Fino alla fine ha deciso di non pentirsi. Il 5 febbraio il Ros diffonde un audio di Messina Denaro intercettato in auto il 23 maggio 2022, nel trentennale della strage di Capaci in cui perse la vita il giudice Giovanni Falcone, la moglie Francesca Morvillo, anche lei magistrato, e gli agenti della scorta Vito Schifani, Rocco Dicillo e Antonio Montinaro. "Questo telefono non mi prende stamattina e io qua, bloccato con le 4 gomme a terra, cioè non bucate, sull’asfalto, che non si muovono per le commemorazioni di ‘sta minchia'", dice ai suoi. 
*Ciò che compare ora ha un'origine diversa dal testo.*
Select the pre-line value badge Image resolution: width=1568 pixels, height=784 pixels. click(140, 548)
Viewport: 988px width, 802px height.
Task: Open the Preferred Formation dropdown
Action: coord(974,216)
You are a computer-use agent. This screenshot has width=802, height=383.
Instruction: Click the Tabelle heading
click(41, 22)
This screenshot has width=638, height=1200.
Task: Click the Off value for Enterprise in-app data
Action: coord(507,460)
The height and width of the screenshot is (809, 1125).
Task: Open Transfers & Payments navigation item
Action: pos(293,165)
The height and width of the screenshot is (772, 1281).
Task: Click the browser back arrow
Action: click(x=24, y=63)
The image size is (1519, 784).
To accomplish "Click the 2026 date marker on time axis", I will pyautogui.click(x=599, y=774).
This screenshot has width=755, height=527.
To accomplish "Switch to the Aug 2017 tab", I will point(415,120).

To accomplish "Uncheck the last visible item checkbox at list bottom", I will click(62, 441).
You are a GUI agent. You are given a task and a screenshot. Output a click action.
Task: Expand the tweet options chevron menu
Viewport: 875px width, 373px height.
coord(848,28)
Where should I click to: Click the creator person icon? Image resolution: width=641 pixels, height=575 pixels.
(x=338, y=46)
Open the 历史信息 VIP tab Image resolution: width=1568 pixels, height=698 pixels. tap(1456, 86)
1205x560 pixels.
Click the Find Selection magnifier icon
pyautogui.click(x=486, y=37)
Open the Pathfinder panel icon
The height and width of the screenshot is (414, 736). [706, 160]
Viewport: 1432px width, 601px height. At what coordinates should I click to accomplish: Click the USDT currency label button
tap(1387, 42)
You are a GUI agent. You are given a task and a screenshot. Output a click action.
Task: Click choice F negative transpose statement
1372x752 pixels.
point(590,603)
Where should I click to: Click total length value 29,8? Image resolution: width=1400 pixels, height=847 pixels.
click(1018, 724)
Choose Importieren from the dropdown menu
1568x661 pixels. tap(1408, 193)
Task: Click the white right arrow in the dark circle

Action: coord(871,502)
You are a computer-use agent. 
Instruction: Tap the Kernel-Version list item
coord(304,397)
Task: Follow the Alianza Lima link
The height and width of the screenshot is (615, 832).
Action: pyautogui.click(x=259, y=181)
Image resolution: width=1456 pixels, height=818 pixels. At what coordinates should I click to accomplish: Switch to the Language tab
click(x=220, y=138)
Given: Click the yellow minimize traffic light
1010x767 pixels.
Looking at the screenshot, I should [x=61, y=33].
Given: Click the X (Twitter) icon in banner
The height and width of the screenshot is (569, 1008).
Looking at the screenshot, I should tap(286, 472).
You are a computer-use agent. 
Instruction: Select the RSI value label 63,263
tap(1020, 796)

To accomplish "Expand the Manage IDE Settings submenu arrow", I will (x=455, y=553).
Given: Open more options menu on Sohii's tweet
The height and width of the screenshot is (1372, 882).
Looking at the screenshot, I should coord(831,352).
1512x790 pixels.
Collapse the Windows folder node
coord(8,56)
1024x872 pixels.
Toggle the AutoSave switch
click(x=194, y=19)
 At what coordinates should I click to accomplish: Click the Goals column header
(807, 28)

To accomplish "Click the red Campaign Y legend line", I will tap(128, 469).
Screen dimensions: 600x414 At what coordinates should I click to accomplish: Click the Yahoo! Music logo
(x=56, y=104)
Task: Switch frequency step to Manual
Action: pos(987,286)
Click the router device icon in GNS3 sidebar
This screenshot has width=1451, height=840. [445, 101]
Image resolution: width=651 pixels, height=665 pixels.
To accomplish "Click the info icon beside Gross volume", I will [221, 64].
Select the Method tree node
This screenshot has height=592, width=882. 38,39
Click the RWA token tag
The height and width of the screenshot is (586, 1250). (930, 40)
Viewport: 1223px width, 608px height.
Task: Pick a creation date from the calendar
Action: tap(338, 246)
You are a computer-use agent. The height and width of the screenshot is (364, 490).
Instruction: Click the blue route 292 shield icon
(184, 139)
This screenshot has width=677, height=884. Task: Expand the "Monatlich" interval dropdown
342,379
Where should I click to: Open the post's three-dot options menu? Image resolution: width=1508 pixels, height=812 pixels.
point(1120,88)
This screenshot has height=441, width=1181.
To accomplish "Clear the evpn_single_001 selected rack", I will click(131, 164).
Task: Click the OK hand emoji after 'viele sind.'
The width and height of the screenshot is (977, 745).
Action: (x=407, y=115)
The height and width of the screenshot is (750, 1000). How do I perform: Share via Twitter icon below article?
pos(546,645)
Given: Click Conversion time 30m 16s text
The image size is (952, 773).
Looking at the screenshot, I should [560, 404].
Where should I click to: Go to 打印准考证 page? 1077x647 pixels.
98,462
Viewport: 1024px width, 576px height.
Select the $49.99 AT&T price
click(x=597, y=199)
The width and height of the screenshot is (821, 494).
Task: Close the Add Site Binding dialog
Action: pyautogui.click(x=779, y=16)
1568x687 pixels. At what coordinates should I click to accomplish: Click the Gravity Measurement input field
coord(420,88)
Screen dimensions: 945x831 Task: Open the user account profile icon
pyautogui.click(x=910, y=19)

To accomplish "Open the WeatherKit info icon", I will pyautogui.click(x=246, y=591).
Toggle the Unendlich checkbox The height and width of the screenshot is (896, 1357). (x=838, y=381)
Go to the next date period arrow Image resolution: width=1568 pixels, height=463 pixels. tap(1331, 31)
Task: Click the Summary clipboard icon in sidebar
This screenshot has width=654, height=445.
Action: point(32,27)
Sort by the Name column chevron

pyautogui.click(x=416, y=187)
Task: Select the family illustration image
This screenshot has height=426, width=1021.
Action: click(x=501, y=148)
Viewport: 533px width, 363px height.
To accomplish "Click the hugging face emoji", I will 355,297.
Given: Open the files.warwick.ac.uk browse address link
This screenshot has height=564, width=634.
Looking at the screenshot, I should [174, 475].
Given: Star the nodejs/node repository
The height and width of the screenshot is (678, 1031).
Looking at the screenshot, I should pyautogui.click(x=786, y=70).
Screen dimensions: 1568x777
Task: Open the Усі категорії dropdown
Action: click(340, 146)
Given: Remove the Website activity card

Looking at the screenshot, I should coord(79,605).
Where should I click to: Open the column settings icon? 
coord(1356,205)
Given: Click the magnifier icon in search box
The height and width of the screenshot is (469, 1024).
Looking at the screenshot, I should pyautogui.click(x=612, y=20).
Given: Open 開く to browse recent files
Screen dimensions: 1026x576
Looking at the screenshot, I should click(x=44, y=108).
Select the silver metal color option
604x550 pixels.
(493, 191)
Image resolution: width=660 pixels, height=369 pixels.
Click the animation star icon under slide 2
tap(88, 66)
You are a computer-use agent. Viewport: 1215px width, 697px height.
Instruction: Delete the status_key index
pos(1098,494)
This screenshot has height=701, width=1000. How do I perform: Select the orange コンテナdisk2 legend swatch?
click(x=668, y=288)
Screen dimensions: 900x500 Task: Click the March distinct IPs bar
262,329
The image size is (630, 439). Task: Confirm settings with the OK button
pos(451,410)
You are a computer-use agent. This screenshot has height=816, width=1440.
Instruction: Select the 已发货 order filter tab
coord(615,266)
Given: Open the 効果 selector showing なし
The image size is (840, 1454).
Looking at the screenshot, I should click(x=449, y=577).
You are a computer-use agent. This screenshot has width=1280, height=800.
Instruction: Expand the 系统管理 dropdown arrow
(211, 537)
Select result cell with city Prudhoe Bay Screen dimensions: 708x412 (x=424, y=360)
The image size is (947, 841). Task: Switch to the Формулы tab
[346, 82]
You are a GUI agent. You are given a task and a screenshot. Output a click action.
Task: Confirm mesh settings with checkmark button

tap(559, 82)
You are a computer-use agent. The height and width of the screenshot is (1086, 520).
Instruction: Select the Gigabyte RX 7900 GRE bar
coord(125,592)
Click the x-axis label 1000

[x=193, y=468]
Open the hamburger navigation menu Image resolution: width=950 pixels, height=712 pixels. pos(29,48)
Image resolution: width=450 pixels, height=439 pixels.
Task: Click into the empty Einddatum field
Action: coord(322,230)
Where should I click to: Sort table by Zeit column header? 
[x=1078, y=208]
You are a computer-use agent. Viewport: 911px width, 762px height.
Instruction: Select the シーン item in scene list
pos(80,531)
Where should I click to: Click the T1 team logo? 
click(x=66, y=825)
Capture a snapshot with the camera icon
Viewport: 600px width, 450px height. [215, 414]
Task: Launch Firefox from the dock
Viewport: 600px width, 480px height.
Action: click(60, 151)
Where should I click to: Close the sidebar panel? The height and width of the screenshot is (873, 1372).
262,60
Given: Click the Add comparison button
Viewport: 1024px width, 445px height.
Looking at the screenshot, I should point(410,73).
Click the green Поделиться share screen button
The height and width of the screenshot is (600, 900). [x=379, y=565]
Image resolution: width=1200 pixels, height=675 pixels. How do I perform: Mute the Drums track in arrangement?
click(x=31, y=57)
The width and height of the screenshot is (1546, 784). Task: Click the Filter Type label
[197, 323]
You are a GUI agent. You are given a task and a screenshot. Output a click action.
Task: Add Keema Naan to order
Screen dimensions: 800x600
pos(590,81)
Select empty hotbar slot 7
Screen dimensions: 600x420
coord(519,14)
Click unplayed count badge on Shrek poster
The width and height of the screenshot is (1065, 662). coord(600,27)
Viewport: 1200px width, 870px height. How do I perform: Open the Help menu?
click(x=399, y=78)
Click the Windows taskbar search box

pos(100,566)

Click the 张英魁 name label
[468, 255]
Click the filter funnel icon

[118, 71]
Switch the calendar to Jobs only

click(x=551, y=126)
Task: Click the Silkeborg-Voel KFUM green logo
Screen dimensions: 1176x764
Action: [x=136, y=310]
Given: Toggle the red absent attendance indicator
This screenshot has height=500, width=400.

Messina Denaro, da latitante, "ha goduto di una serie di protezioni a diversi livelli, da quello di chi gli procurava l'appartamento a quello che gli ha consentito di viaggiare in molte parti del mondo e su questo sono in corso le indagini'', come ha avuto modo di dire lo stesso procuratore di Palermo Maurizio de Lucia, dopo l'arresto. A quello che gli ha consentito di potersi curare con un nome e una carta di identità fittizia.

"Non sono un mafioso" e "non mi pentirò mai". Era il 13 febbraio scorso e Messina Denaro si trova, per la prima volta, davanti ai magistrati di Palermo che lo interrogano. Ad ascoltarlo il procuratore capo De Lucia e l'aggiunto Paolo Guido. "Io non voglio fare il superuomo e nemmeno l'arrogante, voi mi avete preso per la mia malattia", dice. "Ora che ho la malattia non posso stare più fuori e debbo ritornare qua. Allora mi metto a fare una vita da albero piantato in mezzo alla foresta". E dice che a Campobello di Mazara, dove viveva, sotto falso nome "mi sono creato un'altra identità: Francesco". "Giocavo a poker, mangiavo al ristorante, andavo a giocare". In quell'interrogatorio Messina Denaro afferma di non sapere cose fosse Cosa nostra e spiega: "Io mi sento uomo d'onore, ma non come mafioso. Cosa nostra la conosco dai giornali... magari ci facevo affari e non sapevo che era Cosa nostra". E dichiara di non avere commesso i reati di cui lo accusano: "Stragi e omicidi... non c'entro nella maniera più assoluta. Poi mi possono accusare di qualsiasi cosa, io che ci posso fare". In quella circostanza allontana da se anche l'ipotesi di avere svolto un ruolo nell'omicidio del piccolo Di Matteo. "Una cosa fatemela dire: forse è la cosa a cui tengo di più. Io non sono un santo, ma con l'omicidio del bambino non c'entro", sostiene. Per il boss decise tutto Giovanni Brusca, "e io mi sento appioppare un omicidio, invece secondo me mi devono appioppare il sequestro di persona. E poi a tutti... cioè loro lo hanno ammazzato, lo hanno sciolto nell'acido e alla fine quello a pagare sono io? Ma ingiustizie quante ne devo subire?". 

Non si è mai sposato, amava i bei vestiti, la bella vita, amava le donne, adorava circondarsi dal lusso, amava leggere. Ma non rispettava il Codice d'onore. E' stato l'evoluzione di Riina e Provenzano. Aveva voglia una voglia di affermarsi diversa, non solo la voglia del potere mafioso ma di quello personale. Leggeva e anche tanto. Sono stati diversi i libri, soprattutto di biografie, trovate nel covo.